We also dropped the .gitignore as this already existed at the top level of the monorepo we hoped to merge into. This can all be achieved using the below commands within a new branch in the local copy of the project repository.

git branch -b prep_for_move
rm -f .gitignore
mkdir project_name
git mv -k * .* project_name
git add *
git commit -m "Prepare for move"
git push --set-upstream origin prep_for_move

We used git mv to avoid moving the .git directory from the top level of the local project repository. The flag -k avoids raising an error caused by trying to move the project_name directory to within itself.

Merge the Repositories

Now for the part where we actually merged each individual project repo into the existing monorepo.

This was done by running the below commands from within the local git directory for the monorepo. First make sure that the local is set to the main branch of the monorepo, usually this is called main.

git checkout origin main

Then we needed to add the project repo as a remote on the local monorepo git repository. Make sure you replace project_repo with the name of the repo you wish to merge and owner with your GitHub account or org name.

git remote add -f project_repo https://github.com/owner/project_repo

Then merge the prep_for_move branch into the main monorepo branch. The --allow-unrelated-histories flag allows the merging of histories despite the repos having no common ancestor.

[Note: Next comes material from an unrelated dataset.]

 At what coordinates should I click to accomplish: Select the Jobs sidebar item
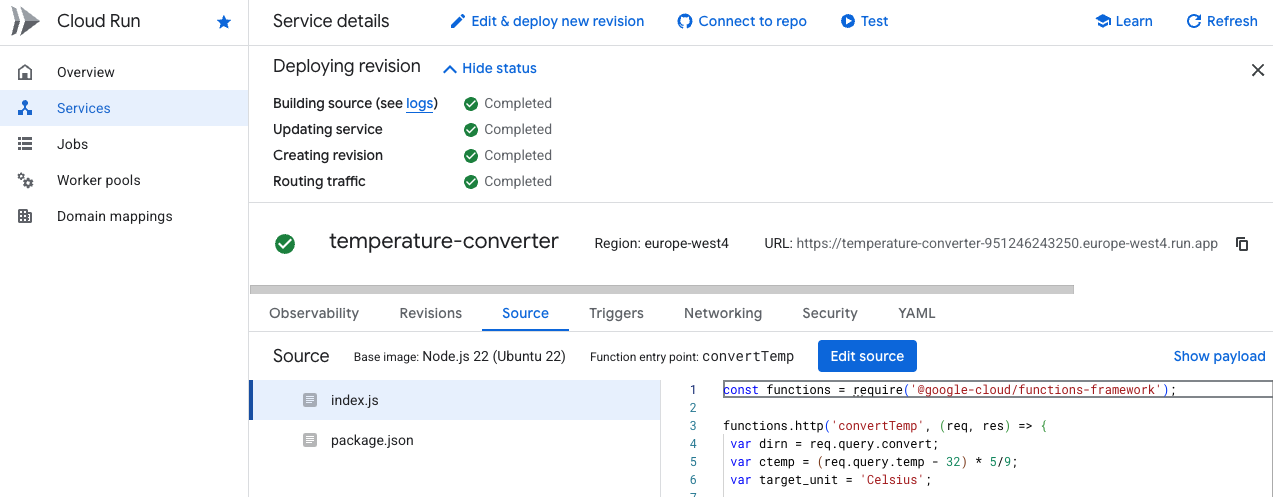(x=72, y=144)
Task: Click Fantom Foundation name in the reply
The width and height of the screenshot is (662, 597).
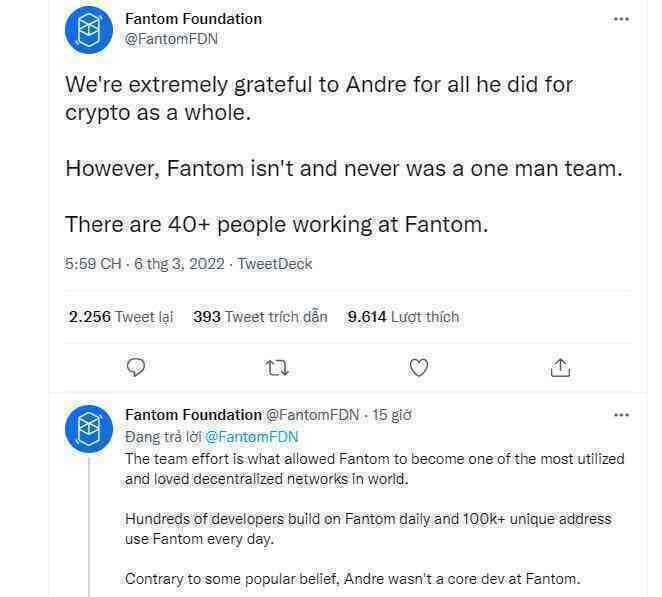Action: (x=193, y=415)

git merge -m "Merging project_repo" project_repo/prep_for_move --allow-unrelated-histories

We then removed the project repo as a remote repository to avoid any later complications.

git remote rm project_repo

Then finally we pushed the merged changes and histories to the main branch of the monorepo.

git push

Note: If there is a lot of code, which is likely given we are merging an entire repo, the push may time out. This can often be resolved by increasing the POST buffer size in the Git configuration.

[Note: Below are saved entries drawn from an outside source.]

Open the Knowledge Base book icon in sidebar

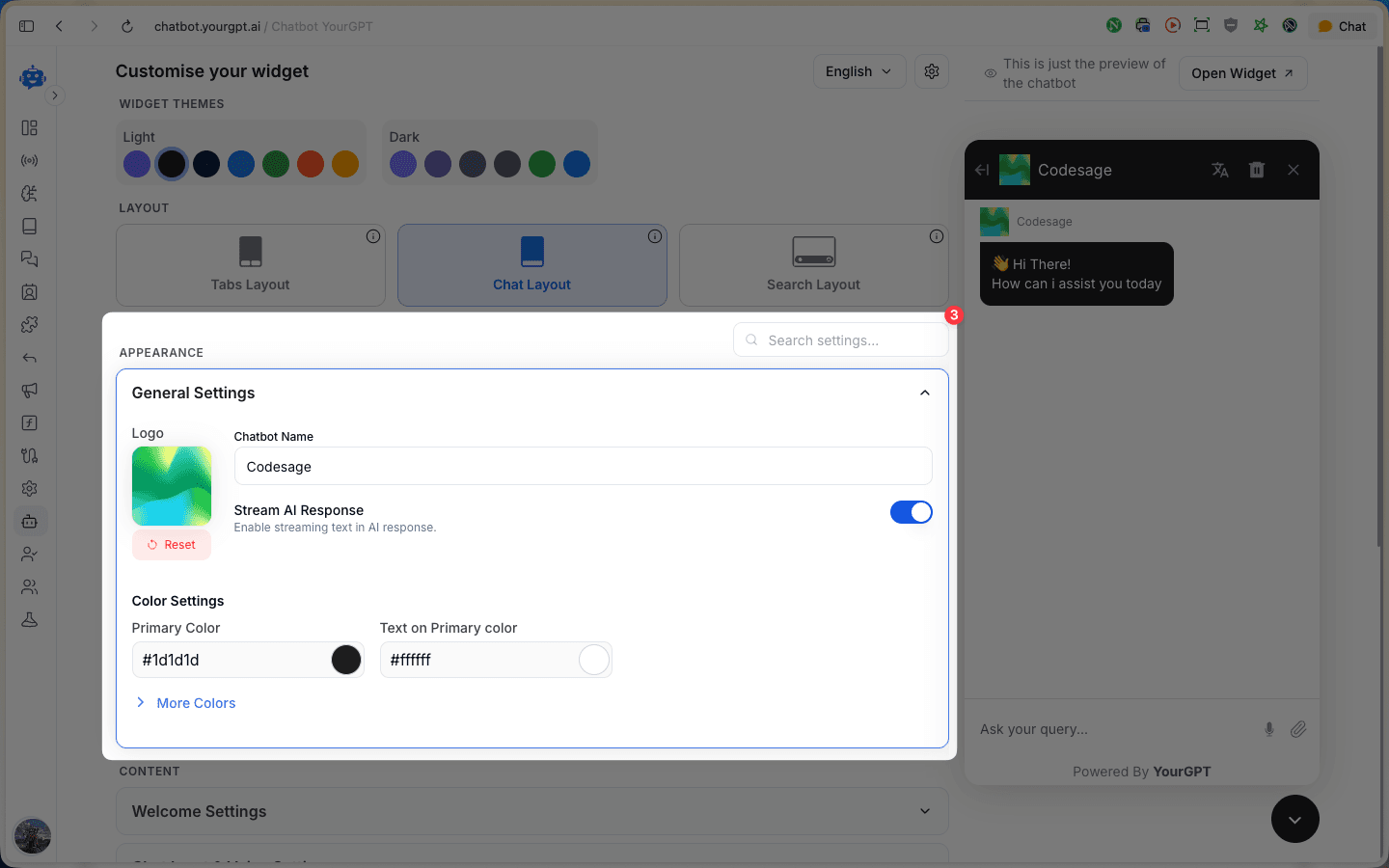[29, 226]
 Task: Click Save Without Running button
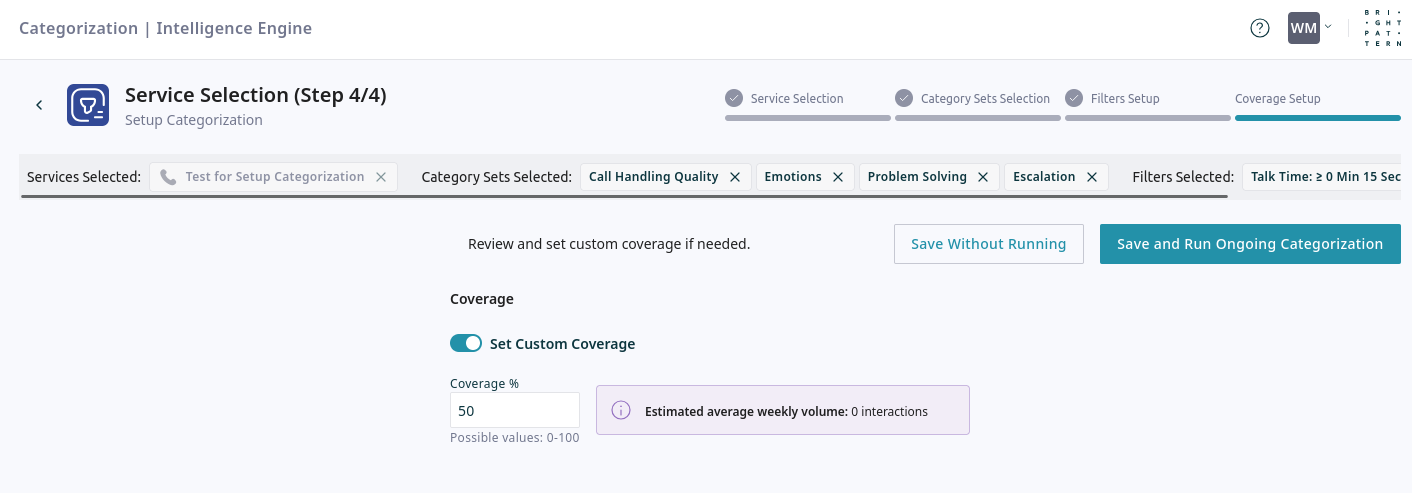988,244
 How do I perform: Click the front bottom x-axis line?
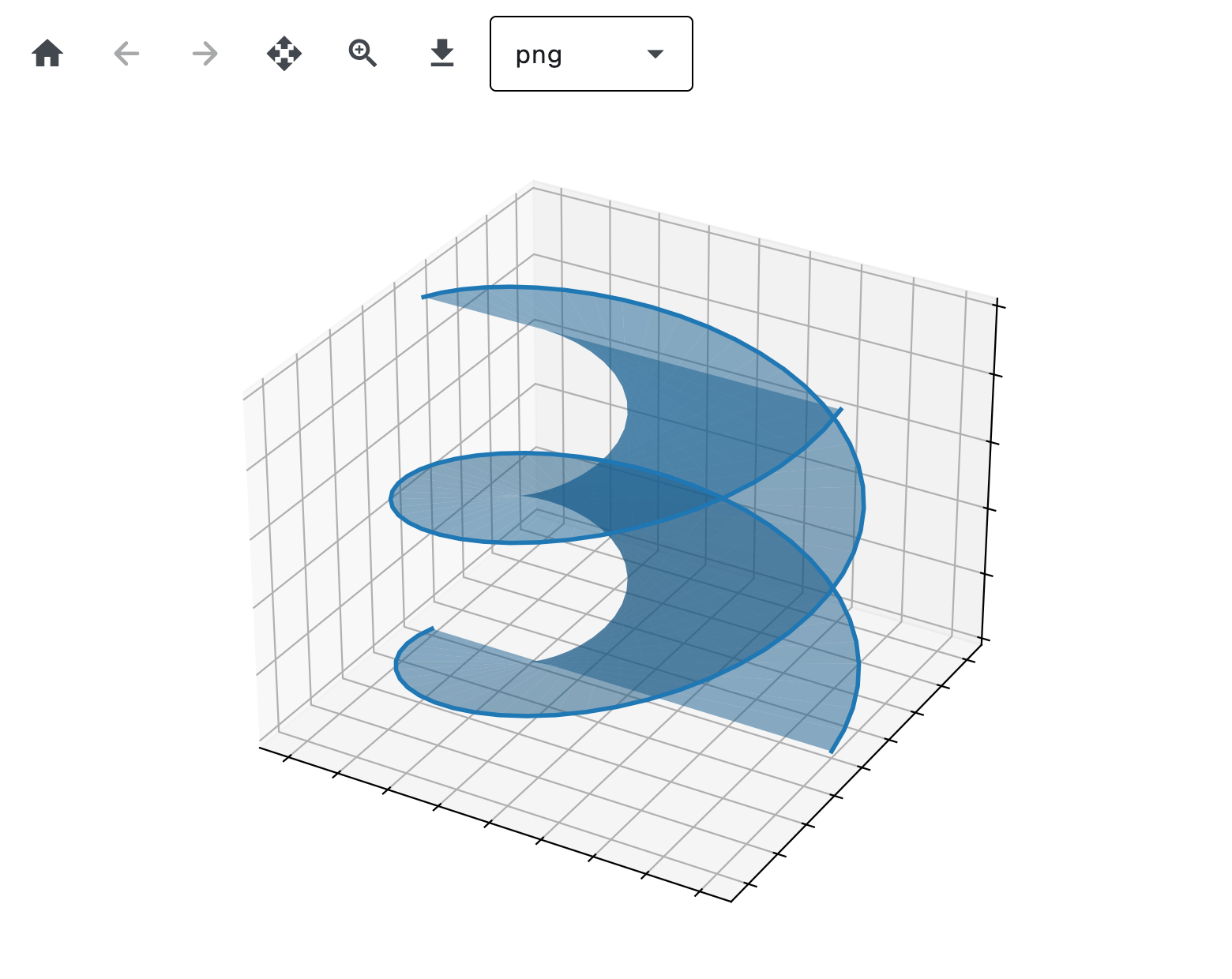coord(490,822)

git config http.postBuffer 524288000

Bulk Migrate GitHub Issues

To bulk migrate GitHub issues from the project repo to the new monorepo, we used the gh GitHub CLI tool. See here for install instructions, you can then authenticate using gh auth login to connect to your GitHub account.

Then if you are in the local git directory for the project repo you can move (add to target repo, remove from project repo) the issues using the below command.

Though you will need to change owner/monorepo to match your target repo.

gh issue list --json number --state "all" | jq -c '.[].number' | while read issue; do
    echo "Trying to transfer issue number: $issue"
    gh issue transfer $issue owner/monorepo
    echo "Transfer successful"
done

What’s happening here:

  • In the first section, the gh issue list — json number command retrieves a list of all issue numbers on repo_old as a JSON array. The option –state “all” means both open and closed issues are listed, to migrate only the active issues use –state “open”.
  • The next section uses the jq lightweight JSON processor to extract the number value and flatten the JSON into a flat bash array.
  • Then this array is iterated over in a while loop, which uses the gh issue transfer command to transfer each issue based on it’s issue number to the target repo.

Tidying Things Up

Finally we tidied up the project repository by deleting the temporary prep_for_move branch and then archived the repository.

Hope this was helpful, or at least interesting!